Let’s get granular. Hyperliquid’s buyback program, turbocharged over the past year, has vacuumed up tokens at a rate that puts even centralized exchanges to shame. The numbers are staggering: nearly 50% of all crypto buybacks in 2025, per Citrini, with the protocol’s treasury wallet now sitting on a war chest that rivals some Layer 1s. This is not just about optics. Buybacks have become the new signaling device in DeFi, a way to telegraph confidence, absorb panic selling, and, when executed with precision, engineer a price floor that even the most aggressive shorts can’t crack. The last time a DeFi protocol wielded this much market-moving power, it ended with a governance coup and a liquidity crisis. Hyperliquid, for now, seems to be threading the needle.

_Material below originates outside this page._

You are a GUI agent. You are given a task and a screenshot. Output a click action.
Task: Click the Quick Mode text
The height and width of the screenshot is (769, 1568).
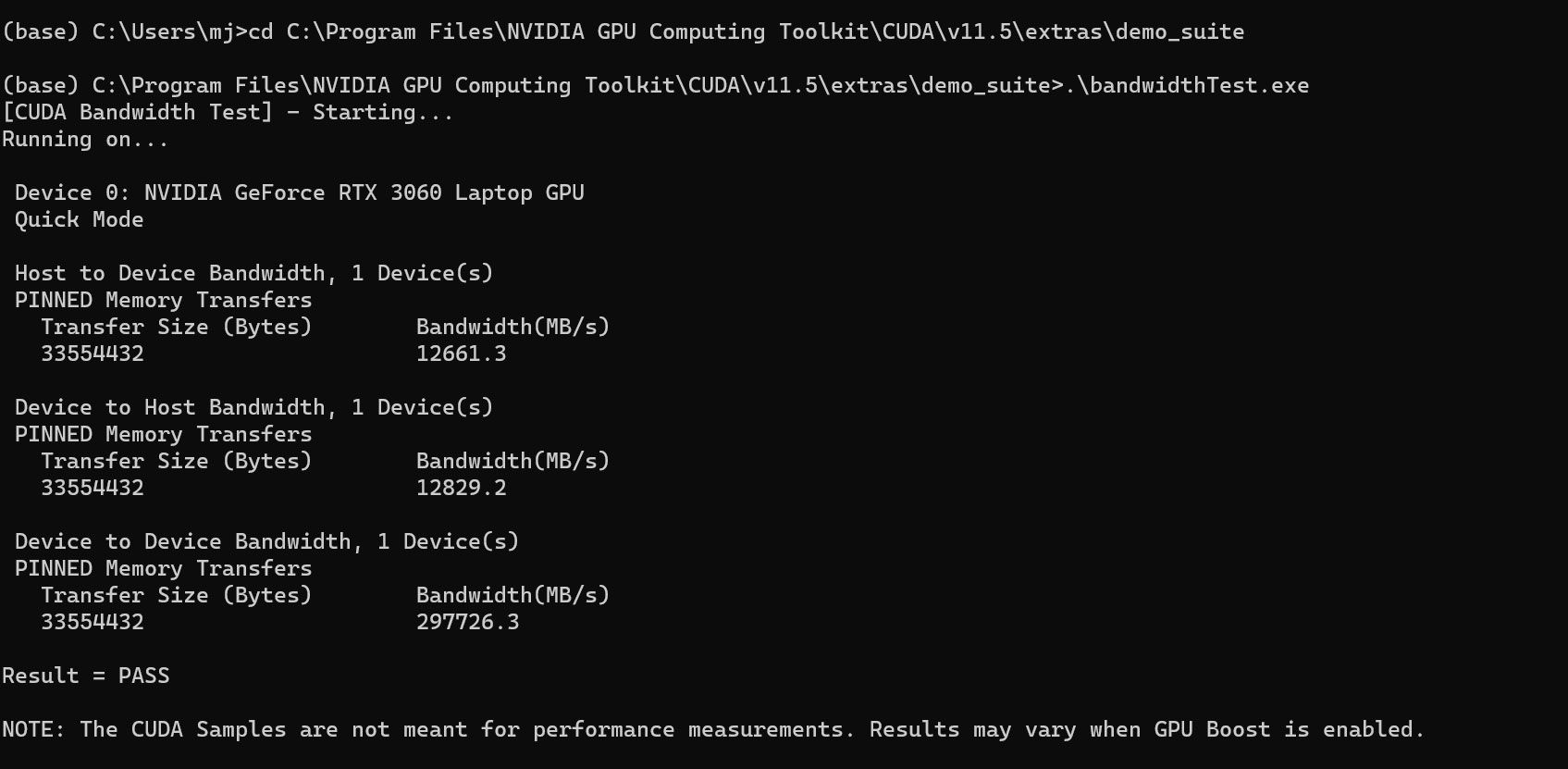(x=79, y=220)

But the context is what really matters. Crypto in 2026 is not the same beast it was in the last cycle. The days of Ponzi-nomics and yield farming roulette are over. What’s replaced them is a more sophisticated, if still occasionally chaotic, ecosystem where liquidity is king and protocols that can actually defend their token price, without blowing up their balance sheet, are the ones that survive. Hyperliquid’s approach isn’t just aggressive, it’s methodical. The protocol’s buybacks are timed to coincide with periods of market stress, soaking up supply when everyone else is panic selling. The result? A token that’s less volatile than its peers, with drawdowns that look positively tame compared to the rest of DeFi.
Zoom out, and you see a market that’s still licking its wounds from the great deleveraging of 2025. Ethereum OGs are bragging about nailing the crash and buying back lower, Bitcoin traders are warning that the bear market bottom isn’t in until Q3, and gold bugs are busy arguing about whether Bitcoin at $200,000 is less likely than aliens landing on the White House lawn. In that environment, a protocol that can actually engineer stability is worth its weight in, well, gold. Or at least in tokens that don’t go to zero at the first sign of volatility.

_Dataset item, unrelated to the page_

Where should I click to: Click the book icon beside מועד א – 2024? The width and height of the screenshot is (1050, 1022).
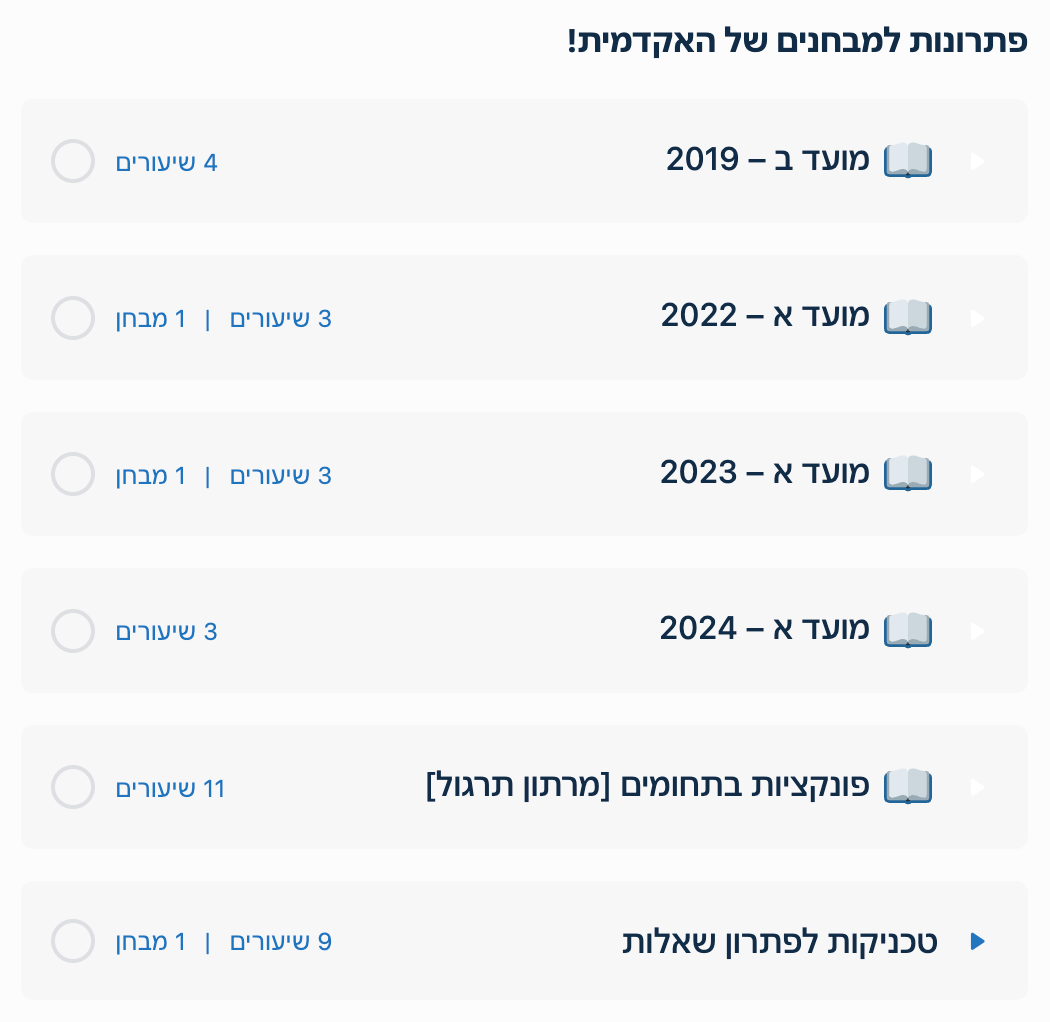point(908,630)
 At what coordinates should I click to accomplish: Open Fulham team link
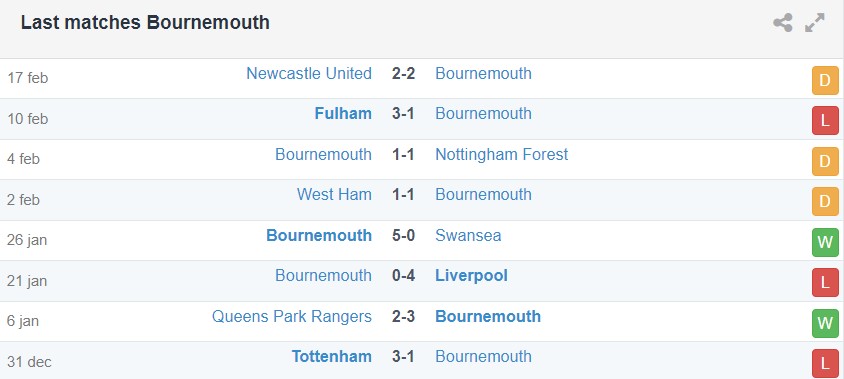pos(343,114)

There’s a meta-game here that most retail traders are missing. Hyperliquid’s buybacks aren’t just about price support. They’re a flex, a way to attract new users, signal protocol health, and, crucially, keep the liquidity flywheel spinning. In DeFi, liquidity begets liquidity. The more stable a token looks, the more likely it is to get listed on new venues, attract market makers, and serve as collateral in lending protocols. It’s a virtuous cycle, but one that can turn vicious if the buybacks ever stop. History is littered with protocols that tried to prop up their token price, only to run out of ammo and watch the floor collapse. Hyperliquid’s treasury is big, but it’s not infinite.
Strykr Watch
For traders, the technicals are as important as the fundamentals. Hyperliquid’s token (let’s call it $HLP for argument’s sake) is holding above its 200-day moving average, with RSI sitting in the mid-50s, a sign that momentum is neutral but not exhausted. Volume has picked up on buyback days, with clear support emerging around the last major buyback price. The protocol’s treasury wallet activity is now a leading indicator for price action, with every on-chain buy triggering a flurry of copycat bids. Resistance is stacked at the previous cycle highs, but with the buyback engine running, the path of least resistance is up, at least until the next macro shock.

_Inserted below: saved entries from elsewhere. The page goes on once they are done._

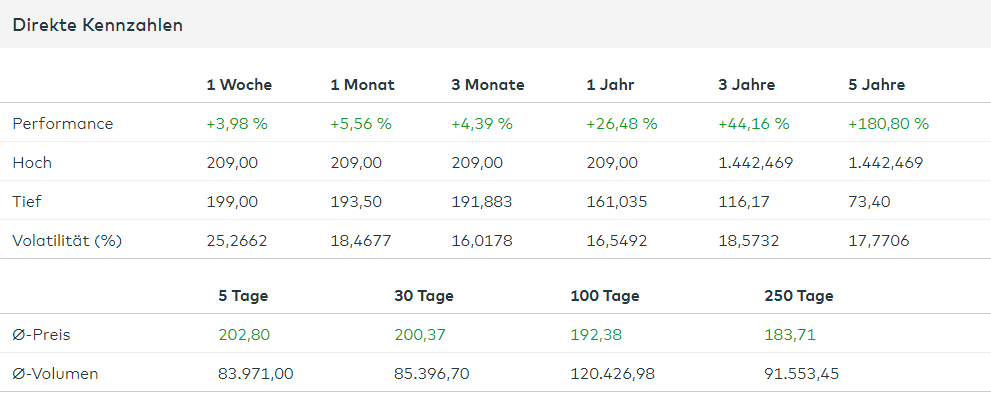Screen dimensions: 991x412
Task: Select the 250 Tage column header
Action: (x=798, y=296)
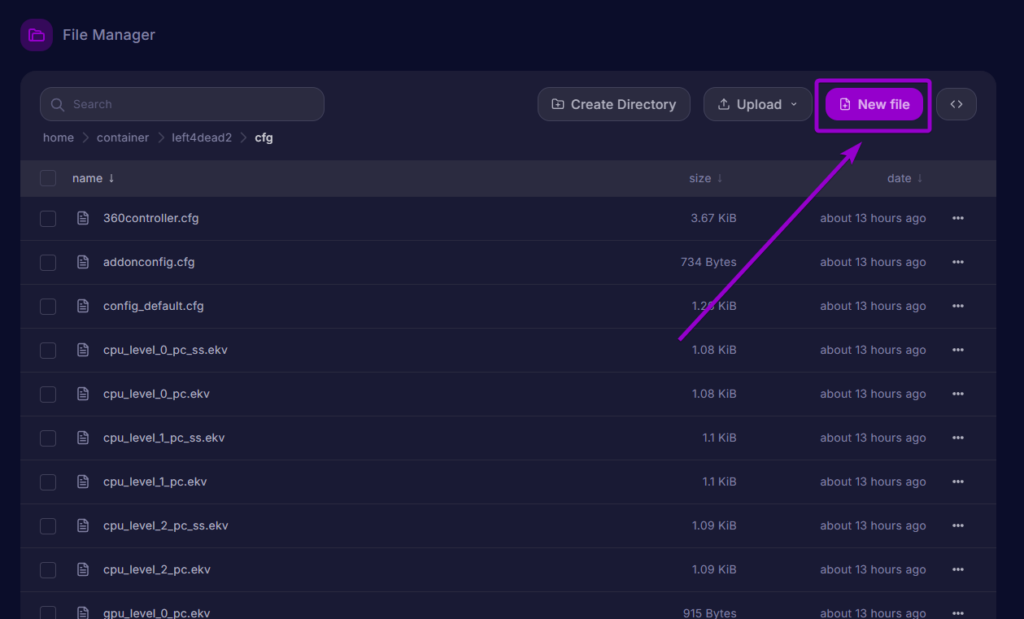Screen dimensions: 1024x619
Task: Click the File Manager folder logo
Action: click(x=36, y=34)
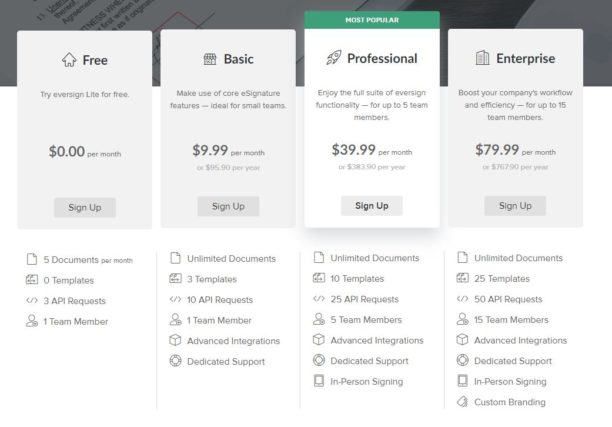Viewport: 612px width, 427px height.
Task: Click the Professional In-Person Signing tablet icon
Action: click(x=319, y=381)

The risk, of course, is that the buyback program becomes a crutch. If Hyperliquid ever has to slow its pace, due to treasury depletion, governance drama, or regulatory heat, the market could turn on a dime. The liquidity that’s been artificially propped up could evaporate, leaving late longs holding the bag. There’s also the risk of copycat protocols trying to play the same game, flooding the market with buybacks and diluting the signaling effect. And let’s not forget the ever-present specter of smart contract risk, one bug, and the whole edifice comes crashing down.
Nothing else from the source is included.